Chase also frequently painted his wife Alice and their children, sometimes in individual portraits, and other times in scenes of domestic tranquility: at breakfast in their backyard, or relaxing at their summer home on Long Island, the children playing on the floor or among the sand dunes of Shinnecock. In an 1895 painting titled A Friendly Call, his wife is depicted wearing a yellow dress and entertaining a caller dressed in white.

Landscapes 
In addition to painting portraits and full-length figurative works,  Chase began painting landscapes in earnest in the late 1880s. His interest in landscape art may have been spawned by the landmark New York exhibit of French impressionist works from Parisian dealer Durand-Ruel in 1886. Chase is best remembered for two series of landscape subjects, both painted in an impressionist manner. The first was his scenes of Prospect and Central Parks in New York; the second were his summer landscapes at Shinnecock. Chase usually featured people prominently in his landscapes. Often he depicted woman and children in leisurely poses, relaxing on a park bench, on the beach, or lying in the summer grass at Shinnecock. The Shinnecock works in particular have come to be thought of by art historians as particularly fine examples of American Impressionism.
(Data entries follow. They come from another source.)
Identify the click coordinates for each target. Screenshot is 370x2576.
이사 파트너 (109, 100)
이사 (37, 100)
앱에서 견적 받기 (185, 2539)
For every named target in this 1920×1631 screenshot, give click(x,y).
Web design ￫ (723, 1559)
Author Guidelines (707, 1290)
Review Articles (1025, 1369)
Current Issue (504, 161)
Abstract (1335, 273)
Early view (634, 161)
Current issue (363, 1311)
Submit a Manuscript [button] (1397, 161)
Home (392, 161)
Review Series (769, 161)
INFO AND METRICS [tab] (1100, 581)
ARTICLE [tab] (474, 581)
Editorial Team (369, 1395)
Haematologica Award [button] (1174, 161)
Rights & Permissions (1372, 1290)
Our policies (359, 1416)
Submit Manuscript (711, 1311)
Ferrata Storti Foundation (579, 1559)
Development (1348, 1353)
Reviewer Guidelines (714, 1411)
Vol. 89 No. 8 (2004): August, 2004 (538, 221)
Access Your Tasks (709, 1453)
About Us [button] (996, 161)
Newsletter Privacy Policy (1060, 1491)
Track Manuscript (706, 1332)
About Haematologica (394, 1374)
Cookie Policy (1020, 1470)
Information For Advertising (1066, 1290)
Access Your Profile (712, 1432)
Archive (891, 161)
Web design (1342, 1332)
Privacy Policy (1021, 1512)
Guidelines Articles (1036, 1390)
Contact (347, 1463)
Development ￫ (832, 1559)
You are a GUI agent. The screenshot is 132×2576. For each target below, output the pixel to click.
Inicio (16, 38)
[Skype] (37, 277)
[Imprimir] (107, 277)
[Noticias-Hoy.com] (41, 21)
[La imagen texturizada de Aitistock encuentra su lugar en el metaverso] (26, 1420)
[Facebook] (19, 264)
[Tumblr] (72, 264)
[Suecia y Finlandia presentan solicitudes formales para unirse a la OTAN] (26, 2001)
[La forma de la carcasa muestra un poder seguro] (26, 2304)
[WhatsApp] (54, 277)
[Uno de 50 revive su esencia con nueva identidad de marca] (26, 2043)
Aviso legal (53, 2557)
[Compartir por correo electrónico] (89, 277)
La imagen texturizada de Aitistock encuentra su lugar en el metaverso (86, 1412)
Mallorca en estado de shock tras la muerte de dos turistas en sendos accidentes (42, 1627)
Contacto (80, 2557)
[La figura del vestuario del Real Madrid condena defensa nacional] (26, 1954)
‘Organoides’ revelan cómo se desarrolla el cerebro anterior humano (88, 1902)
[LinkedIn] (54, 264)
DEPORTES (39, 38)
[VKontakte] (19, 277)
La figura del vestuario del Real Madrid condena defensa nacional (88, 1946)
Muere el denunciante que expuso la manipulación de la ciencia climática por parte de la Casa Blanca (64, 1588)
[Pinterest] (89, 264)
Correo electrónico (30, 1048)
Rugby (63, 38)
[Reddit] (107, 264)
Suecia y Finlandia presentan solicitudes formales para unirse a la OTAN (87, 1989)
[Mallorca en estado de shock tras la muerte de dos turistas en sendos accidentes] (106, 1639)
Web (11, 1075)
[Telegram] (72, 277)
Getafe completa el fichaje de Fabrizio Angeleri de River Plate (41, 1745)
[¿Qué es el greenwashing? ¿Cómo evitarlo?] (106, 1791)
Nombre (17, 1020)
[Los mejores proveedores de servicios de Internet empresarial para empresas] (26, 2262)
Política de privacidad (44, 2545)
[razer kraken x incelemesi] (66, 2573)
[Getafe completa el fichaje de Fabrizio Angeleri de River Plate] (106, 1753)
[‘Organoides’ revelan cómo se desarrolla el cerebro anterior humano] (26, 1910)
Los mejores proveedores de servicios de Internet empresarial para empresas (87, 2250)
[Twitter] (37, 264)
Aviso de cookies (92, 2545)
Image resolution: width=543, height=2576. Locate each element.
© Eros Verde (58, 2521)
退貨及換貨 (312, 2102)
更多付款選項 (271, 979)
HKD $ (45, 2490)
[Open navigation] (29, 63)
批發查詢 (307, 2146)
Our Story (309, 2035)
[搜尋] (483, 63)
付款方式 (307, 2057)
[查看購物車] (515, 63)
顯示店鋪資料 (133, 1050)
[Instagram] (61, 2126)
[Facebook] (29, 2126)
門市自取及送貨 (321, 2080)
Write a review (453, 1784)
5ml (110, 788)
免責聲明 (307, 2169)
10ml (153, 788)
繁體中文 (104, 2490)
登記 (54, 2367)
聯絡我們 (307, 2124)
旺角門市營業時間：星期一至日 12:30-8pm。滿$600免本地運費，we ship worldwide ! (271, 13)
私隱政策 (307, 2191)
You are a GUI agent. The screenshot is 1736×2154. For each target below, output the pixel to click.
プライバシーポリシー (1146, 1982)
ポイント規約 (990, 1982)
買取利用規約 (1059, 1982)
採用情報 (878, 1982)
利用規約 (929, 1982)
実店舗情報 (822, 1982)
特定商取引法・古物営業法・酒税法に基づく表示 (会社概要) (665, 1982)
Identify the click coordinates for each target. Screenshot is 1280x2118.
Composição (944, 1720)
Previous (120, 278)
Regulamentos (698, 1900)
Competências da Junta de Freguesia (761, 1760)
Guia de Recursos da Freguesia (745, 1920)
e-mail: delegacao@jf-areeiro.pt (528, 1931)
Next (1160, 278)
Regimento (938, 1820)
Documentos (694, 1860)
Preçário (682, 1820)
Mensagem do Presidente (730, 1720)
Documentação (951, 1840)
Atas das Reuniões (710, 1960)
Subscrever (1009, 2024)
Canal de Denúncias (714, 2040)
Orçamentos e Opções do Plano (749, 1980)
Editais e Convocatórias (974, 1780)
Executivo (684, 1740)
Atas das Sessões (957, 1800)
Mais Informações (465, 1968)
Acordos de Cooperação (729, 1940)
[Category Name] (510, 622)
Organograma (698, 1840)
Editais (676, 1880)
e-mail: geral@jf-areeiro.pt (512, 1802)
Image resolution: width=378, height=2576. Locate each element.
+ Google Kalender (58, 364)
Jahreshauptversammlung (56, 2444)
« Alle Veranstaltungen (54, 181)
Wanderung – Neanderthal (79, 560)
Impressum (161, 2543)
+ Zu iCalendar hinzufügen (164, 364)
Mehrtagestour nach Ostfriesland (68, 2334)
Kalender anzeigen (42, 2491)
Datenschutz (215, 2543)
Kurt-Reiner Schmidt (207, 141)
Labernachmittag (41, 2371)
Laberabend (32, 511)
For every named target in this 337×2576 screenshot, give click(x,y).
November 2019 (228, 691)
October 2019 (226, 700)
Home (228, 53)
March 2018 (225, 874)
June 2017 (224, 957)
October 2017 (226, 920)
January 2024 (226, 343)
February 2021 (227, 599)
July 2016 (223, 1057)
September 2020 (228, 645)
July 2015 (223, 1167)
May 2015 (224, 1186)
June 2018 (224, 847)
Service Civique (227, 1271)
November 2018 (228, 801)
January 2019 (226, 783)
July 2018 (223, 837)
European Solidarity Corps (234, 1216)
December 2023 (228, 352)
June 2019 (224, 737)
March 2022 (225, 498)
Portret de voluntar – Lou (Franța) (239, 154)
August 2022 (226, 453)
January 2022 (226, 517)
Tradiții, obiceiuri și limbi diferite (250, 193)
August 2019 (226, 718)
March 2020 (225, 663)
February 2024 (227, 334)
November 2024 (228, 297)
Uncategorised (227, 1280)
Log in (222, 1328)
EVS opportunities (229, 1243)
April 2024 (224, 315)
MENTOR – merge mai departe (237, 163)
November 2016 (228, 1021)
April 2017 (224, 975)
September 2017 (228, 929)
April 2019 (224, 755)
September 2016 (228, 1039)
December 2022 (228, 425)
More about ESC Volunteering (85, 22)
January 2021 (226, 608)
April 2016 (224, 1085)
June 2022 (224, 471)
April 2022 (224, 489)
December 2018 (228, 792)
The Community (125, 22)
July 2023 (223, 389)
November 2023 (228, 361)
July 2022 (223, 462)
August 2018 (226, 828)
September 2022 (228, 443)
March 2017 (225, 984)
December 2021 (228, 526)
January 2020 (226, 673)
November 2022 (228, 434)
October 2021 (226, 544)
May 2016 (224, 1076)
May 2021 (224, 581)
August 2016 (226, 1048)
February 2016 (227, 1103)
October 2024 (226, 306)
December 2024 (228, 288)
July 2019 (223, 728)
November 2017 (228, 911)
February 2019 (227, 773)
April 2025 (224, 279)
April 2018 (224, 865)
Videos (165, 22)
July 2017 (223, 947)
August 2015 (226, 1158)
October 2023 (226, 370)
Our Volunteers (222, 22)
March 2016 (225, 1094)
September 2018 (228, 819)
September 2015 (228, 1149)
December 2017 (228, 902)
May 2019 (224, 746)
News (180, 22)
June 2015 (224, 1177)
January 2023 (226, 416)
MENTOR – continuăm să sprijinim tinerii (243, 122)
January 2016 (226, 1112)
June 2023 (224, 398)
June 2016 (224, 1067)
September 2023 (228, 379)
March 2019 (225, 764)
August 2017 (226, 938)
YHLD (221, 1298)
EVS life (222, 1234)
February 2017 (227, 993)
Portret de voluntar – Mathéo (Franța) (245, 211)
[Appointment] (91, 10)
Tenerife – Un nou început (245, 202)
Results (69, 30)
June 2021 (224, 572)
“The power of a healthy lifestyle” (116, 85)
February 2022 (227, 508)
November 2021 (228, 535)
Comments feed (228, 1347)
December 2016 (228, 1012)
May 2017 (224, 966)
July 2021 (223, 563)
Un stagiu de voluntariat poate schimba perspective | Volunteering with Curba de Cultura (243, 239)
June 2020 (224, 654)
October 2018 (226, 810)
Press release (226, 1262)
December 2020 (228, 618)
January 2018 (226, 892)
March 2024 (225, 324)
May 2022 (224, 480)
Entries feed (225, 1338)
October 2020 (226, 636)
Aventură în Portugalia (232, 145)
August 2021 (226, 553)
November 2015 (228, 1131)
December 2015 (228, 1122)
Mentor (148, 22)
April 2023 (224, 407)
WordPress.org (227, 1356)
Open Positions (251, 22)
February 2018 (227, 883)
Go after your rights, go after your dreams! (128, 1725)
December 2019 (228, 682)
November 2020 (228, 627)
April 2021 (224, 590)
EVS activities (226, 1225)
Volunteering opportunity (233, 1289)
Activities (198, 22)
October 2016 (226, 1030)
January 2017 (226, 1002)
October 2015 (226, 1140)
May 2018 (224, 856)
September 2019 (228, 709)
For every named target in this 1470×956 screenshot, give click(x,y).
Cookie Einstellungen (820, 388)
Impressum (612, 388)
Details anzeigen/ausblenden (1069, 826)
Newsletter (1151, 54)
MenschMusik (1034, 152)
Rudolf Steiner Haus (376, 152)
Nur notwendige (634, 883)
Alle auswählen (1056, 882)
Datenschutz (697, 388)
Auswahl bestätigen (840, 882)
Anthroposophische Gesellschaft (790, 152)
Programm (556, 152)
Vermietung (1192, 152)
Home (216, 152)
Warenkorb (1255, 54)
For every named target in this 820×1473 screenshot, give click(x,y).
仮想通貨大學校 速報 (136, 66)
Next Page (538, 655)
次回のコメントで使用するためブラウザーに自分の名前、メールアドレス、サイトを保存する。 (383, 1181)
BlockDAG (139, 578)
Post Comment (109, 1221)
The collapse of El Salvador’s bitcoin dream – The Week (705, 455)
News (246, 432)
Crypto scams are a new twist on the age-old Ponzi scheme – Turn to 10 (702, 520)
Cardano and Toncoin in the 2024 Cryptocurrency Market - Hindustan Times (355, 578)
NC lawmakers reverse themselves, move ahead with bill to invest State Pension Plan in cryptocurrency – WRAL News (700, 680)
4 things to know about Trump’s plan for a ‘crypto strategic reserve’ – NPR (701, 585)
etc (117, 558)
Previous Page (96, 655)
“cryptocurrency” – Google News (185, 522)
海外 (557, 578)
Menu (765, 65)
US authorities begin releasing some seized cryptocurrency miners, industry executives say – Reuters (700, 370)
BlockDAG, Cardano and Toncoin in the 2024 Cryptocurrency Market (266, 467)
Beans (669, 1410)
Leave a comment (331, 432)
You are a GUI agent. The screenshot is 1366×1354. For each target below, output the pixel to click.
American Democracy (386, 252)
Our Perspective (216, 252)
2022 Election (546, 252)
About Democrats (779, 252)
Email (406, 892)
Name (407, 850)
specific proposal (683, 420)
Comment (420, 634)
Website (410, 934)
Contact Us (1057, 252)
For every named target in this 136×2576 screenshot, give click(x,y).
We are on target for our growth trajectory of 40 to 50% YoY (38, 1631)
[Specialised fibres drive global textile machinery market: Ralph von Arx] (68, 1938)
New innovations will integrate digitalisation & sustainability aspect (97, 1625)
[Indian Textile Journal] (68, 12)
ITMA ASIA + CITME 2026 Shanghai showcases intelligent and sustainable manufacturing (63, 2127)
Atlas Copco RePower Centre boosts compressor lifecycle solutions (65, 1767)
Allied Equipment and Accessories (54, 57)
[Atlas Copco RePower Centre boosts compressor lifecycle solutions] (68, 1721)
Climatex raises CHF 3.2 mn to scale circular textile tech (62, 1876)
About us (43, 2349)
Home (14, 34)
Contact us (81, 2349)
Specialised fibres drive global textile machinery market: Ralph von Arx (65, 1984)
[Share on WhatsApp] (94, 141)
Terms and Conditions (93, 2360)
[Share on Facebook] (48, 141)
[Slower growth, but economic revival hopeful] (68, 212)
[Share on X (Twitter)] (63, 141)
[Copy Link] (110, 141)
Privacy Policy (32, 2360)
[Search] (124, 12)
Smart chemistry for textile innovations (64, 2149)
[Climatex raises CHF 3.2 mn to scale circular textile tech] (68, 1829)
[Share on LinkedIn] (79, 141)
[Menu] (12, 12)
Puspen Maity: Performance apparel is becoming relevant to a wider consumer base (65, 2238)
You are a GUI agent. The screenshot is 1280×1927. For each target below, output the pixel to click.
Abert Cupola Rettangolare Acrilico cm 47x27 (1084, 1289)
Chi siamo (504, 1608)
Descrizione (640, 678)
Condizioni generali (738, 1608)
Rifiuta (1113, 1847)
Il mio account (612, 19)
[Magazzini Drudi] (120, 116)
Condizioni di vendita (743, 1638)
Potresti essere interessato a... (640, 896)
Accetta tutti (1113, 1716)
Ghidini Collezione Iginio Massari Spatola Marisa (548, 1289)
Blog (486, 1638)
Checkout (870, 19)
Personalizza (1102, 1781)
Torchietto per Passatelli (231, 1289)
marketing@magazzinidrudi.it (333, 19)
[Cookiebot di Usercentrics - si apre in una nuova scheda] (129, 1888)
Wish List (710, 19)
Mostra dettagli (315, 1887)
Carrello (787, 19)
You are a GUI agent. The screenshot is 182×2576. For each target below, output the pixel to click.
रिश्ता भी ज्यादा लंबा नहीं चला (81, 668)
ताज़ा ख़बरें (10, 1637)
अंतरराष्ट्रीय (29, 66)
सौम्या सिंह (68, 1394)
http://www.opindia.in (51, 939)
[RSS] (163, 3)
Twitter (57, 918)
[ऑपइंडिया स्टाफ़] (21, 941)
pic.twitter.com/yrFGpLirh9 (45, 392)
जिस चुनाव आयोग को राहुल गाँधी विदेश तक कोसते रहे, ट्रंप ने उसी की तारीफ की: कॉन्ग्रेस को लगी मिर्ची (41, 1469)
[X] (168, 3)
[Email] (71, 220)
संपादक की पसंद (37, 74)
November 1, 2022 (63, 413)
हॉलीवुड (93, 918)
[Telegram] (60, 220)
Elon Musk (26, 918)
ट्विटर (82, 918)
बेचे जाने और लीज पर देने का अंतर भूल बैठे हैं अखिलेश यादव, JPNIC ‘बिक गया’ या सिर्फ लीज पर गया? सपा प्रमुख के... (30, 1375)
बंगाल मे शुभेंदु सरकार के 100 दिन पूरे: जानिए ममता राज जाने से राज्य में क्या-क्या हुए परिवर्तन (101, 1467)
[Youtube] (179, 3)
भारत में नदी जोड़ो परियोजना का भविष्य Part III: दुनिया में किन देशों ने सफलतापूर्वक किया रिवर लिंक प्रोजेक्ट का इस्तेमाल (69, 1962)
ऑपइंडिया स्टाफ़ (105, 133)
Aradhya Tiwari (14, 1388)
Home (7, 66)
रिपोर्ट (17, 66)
In 1903 Chase rented the Villa La Meridiana near Careggi, Florence, to which he would return to paint each summer. Later he bought the Villa Silli, south of the city.

Still lifes 
Chase continued to paint still lifes throughout his career as he had done since his student days. Decorative objects filled his studios and homes, and his interior figurative scenes frequently included still life images. He was particularly adept at capturing the effect of light on metallic surfaces such as copper bowls and pitchers.  Perhaps Chase's most famous still life subject was dead fish, which he liked to paint against dark backgrounds, limp on a plate as though fresh from a fishmonger's stall. He was known for purchasing the dead fish at the market, painting them quickly, and then returning them before they spoiled.

Honors and late career 

Chase won many honors at home and abroad, was a member of the National Academy of Design, New York, and from 1885 to 1895 was president of the Society of American Artists. He became a member of the Ten American Painters after John Henry Twachtman died.

Chase's creativity declined in his later years, especially as modern art took hold in America, but he continued to paint and teach into the 1910s. During this period Chase taught such up and coming young artists as Wilhelmina Weber Furlong, Arthur Hill Gilbert, and Edward Hopper.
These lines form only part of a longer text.